Rotmilane sind ausgesprochene Opportunisten: Sie holen sich die Nahrung – ob tot oder lebendig – dort, wo sie grad vorhanden ist. (Bild: Markus Hofmann)

Ich habe ihn immer noch im Ohr. Den Appell von Bundesrat Alain Berset während des Covid-19-Lockdowns im Frühling 2020: „Bleiben Sie zuhause.“

Der Aufruf wurde gehört. Während ein paar Wochen nahm die menschliche Mobilität massiv ab. Die noch fahrenden Züge waren fast leer. Auf den Strassen waren kaum Autos unterwegs.

Wo kaum Autos fahren, werden kaum Wildtiere überfahren. Und wo kaum Wildtiere zu Tode kommen, finden Aasfresser wie der Rotmilan keine Nahrung mehr.

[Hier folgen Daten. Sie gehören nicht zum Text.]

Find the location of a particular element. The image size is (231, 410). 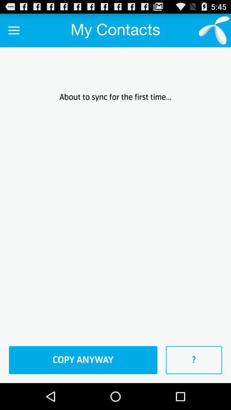

the icon to the right of the copy anyway icon is located at coordinates (194, 360).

Wie also reagierten die Rotmilane, die nicht nur kleine Tiere jagen, sondern auch Aas nicht verschmähen, auf solch plötzliche Veränderungen im Nahrungsangebot? Fressen sie mehr Mäuse? Diesen Fragen gingen Benedetta Catitti et. al. in der Westschweiz nach. Ihre Studie ist in „Biology Letters“ erschienen.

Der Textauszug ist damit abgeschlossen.